##### Entries provided

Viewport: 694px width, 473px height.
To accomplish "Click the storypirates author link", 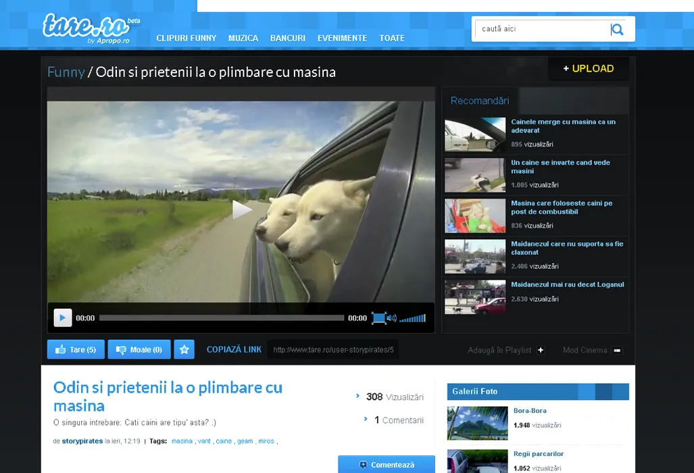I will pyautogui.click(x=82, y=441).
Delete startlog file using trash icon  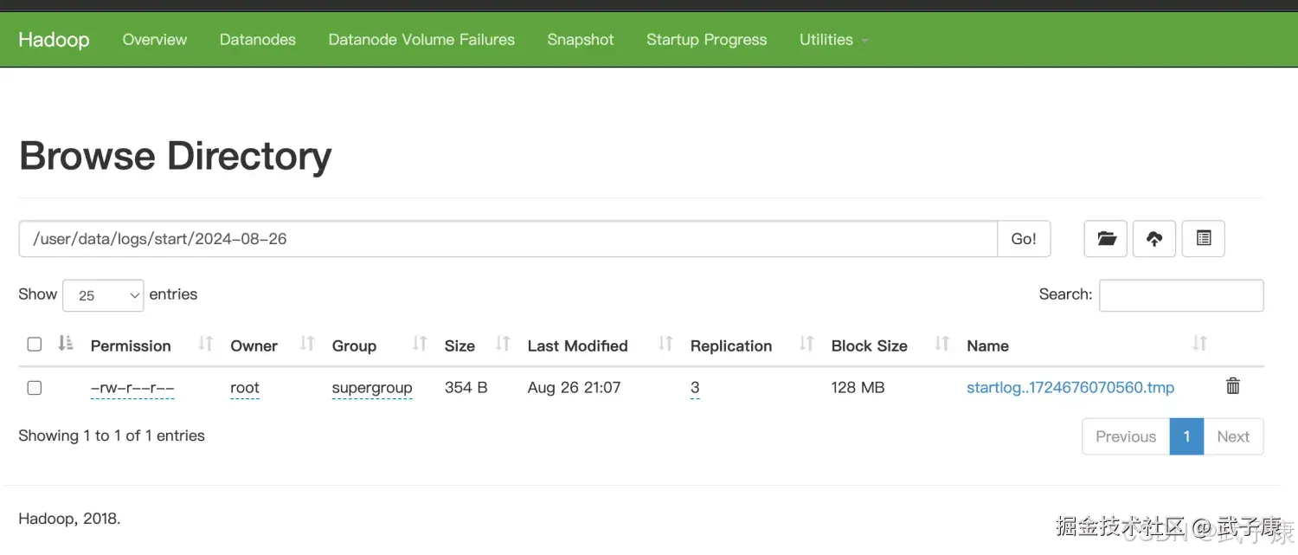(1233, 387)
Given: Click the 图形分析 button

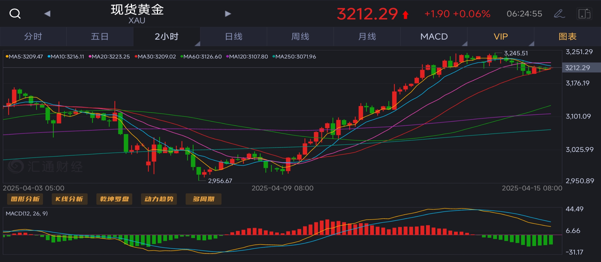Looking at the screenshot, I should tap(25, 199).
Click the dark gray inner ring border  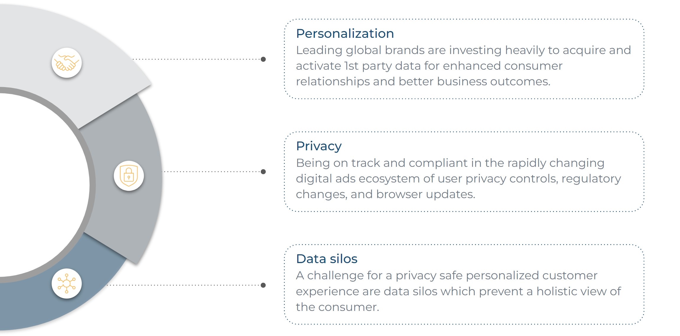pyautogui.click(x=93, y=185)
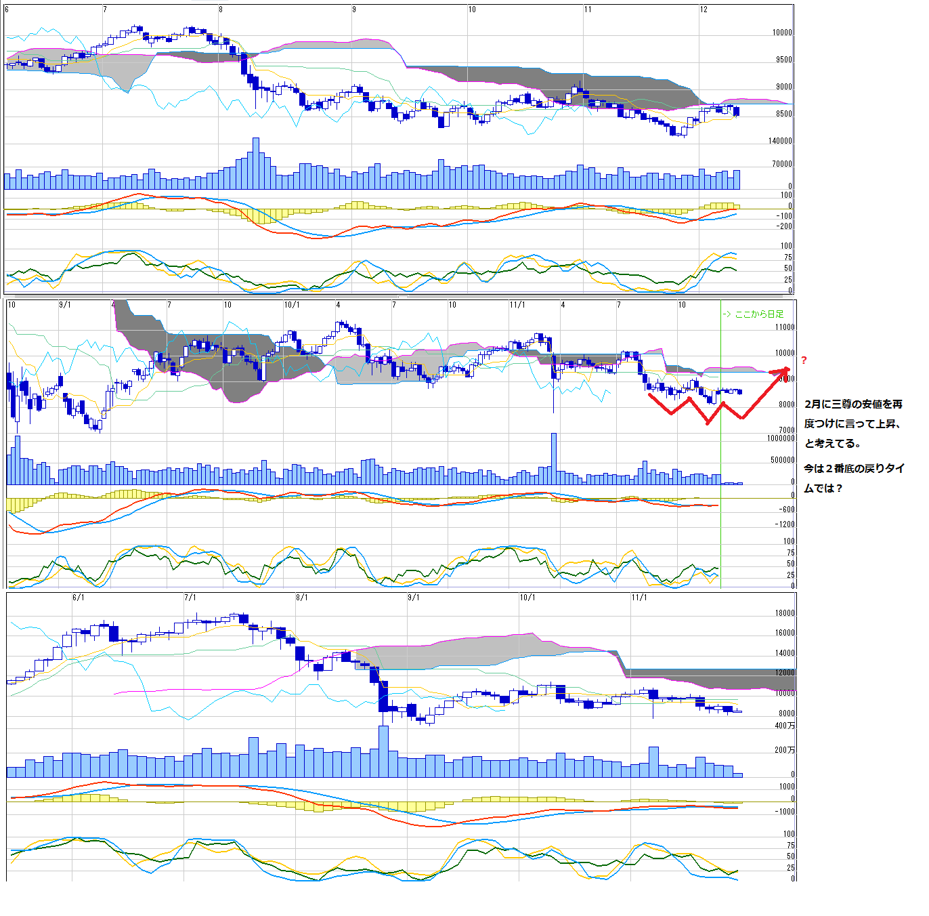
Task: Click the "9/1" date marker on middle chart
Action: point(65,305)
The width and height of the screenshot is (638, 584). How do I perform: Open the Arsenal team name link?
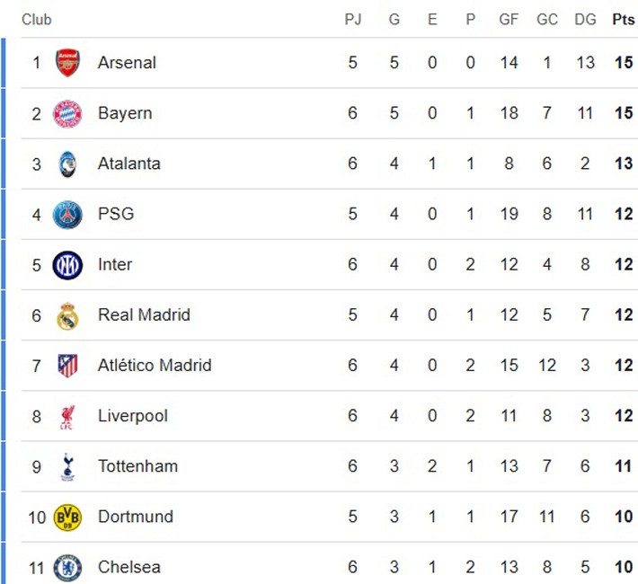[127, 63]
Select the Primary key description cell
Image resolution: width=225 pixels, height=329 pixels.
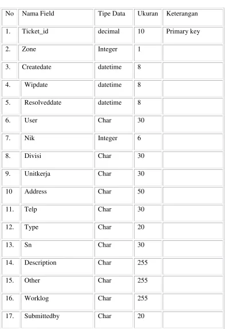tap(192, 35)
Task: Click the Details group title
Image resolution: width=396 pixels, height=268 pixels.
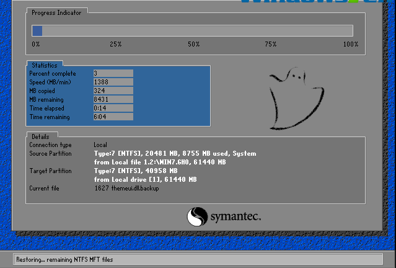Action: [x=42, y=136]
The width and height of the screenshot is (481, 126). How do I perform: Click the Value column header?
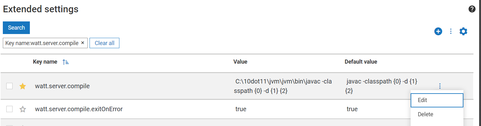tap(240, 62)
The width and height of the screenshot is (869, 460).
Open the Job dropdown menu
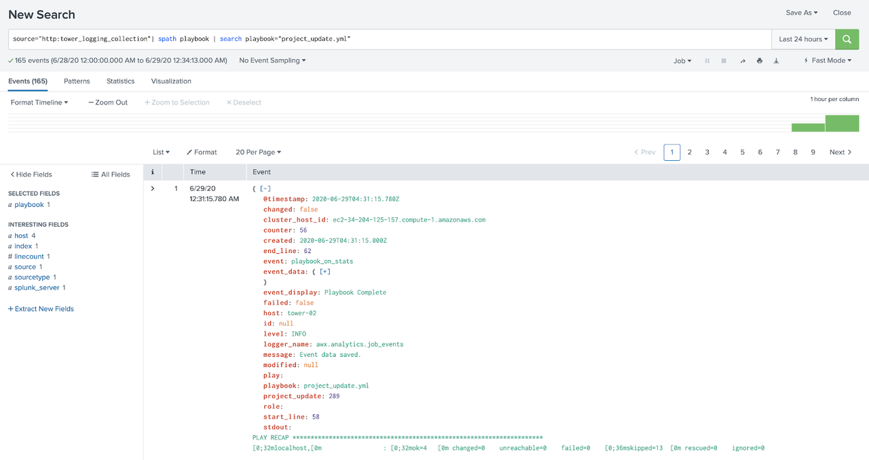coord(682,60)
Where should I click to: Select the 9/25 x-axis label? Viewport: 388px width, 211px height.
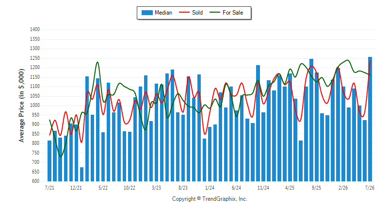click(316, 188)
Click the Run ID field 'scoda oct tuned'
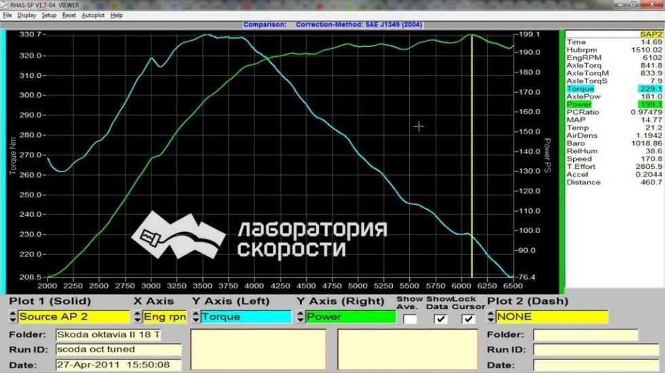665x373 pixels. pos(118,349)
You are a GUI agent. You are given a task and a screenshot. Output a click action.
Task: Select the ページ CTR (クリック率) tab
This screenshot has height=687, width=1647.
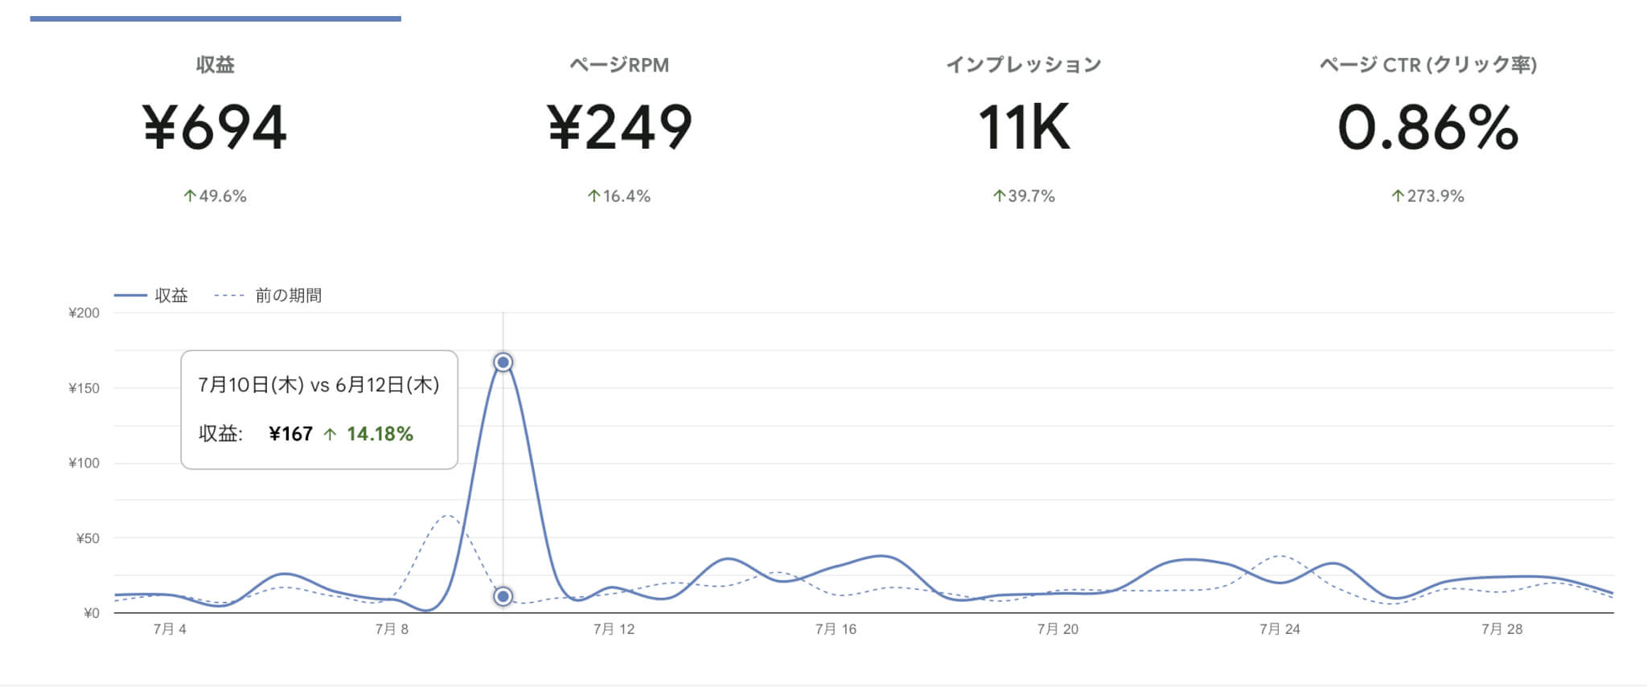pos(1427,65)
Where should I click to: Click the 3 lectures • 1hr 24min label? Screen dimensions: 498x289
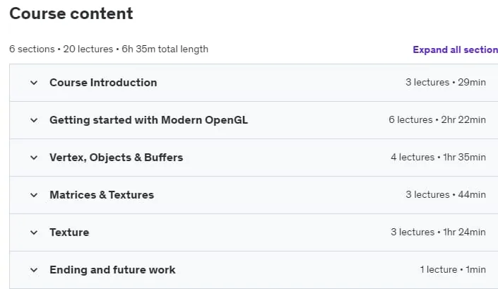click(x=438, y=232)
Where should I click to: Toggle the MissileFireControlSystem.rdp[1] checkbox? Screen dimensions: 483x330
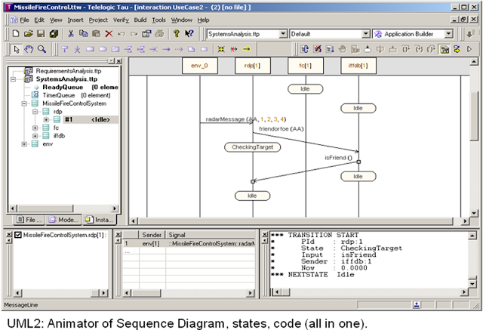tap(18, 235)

##########

Work item
Please reproduce exactly, and nothing more, the lines from the one containing "Task: Select the ページ CTR (クリック率) tab" through the last line of the entries, both included; pictures stay out.

Answer section
Task: Select the ページ CTR (クリック率) tab
This screenshot has height=687, width=1647.
pos(1427,65)
Where should I click to: Click the 3 lectures • 1hr 24min label? Screen dimensions: 498x289
click(x=438, y=232)
Where should I click to: Toggle the MissileFireControlSystem.rdp[1] checkbox? Screen dimensions: 483x330
tap(18, 235)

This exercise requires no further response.